Work instruction |
Could you show all lines in the entries below that contain the string "image"?

Source data |
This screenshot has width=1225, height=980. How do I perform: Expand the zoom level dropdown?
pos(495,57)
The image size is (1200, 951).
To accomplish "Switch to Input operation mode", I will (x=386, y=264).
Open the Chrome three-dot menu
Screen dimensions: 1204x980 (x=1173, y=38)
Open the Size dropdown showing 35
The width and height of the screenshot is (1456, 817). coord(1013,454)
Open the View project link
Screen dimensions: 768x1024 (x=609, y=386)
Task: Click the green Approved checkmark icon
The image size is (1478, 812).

Solution |
The image size is (1200, 951).
The image size is (1478, 812).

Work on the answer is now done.